S&P 500 Price Trends: The short term (days to weeks) is bullish, but overbought. Intermediate term (weeks to months) is bullish, as the internal price action confirmed the topside breakout. Chart below. Also, while past performance doesn’t guarantee future results, according to Ned Davis Research Group, “following new highs after S&P 500’s one-year stretch without a new high and a small drawdown (<20 percent), the index has risen 12.2 percent one year later, on average.” In other words, while the S&P 500 is dramatically stretched above its rising 50-DMA and a pullback could occur at any point, the burden of proof is now on the bears. Please continue to diligently manage risk on a case-by-case basis.

Relative strength trends continue to dictate the following: 1) a dominant U.S. weighting. Emerging markets, however, continue to exhibit improving relative strength. 2) Big picture favors large cap, but small cap has been outperforming since February, a positive guidepost. 3) Value relative trend is stronger than Growth. As these relationships adjust and our models dictate, we will allocate accordingly.

Momentum: Strong advancing versus declining volume readings following the “Brexit low” implies that the odds favor a floor has been established under the domestic equity market. Also, while weekly MACD readings have been positive since late February, the monthly figures are close to turning positive.

Breadth (Advance – Decline Lines): Contrary to 2015, during which ahandful of stocks led the domestic equity market (“FANG” stocks), since the February 2016 low the broad market has been participating. Trading moves aside, until breadth divergences develop, this provides a supportive backdrop for domestic equities.

S&P Macro Sector Analysis (relative strength analysis): As suggested in past reports, and what has aided in avoiding a significant decline by the major domestic equity indices this year, rotation within the S&P macro sectors continues. Currently and with the exception of the U.S. Telecommunications ETF (IYZ), defensive sectors are starting to lag. Within this context, the Industrial Select SPDR (XLI) continues to move up the leadership scale. As it currently stands, XLI is nearly three standard deviations above its 50-DMA. This means we start to look for a near-term “mean reversion” move.
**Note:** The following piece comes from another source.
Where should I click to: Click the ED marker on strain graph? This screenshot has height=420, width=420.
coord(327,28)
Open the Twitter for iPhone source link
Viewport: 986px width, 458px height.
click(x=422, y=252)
In other words, a pullback is buyable.

Sentiment (secondary indicator that is difficult to use as a timing vehicle): Despite recent technical developments (bullish), individual investor sentiment is not excessively bullish. According to the American Association of Individual Investor readings (AAII), individual investors have been downcast for all of 2016. While we would say short-term individual investors are getting more bullish, based on the AAII readings, bullish sentiment is still below what can be historically considered “excessive.” Willie Delwiche recently stated, “. . . in an environment of record low interest rates, investor optimism would likely need to become . . . more widespread before presenting a risk to the bullish trend. . . .” Chart below.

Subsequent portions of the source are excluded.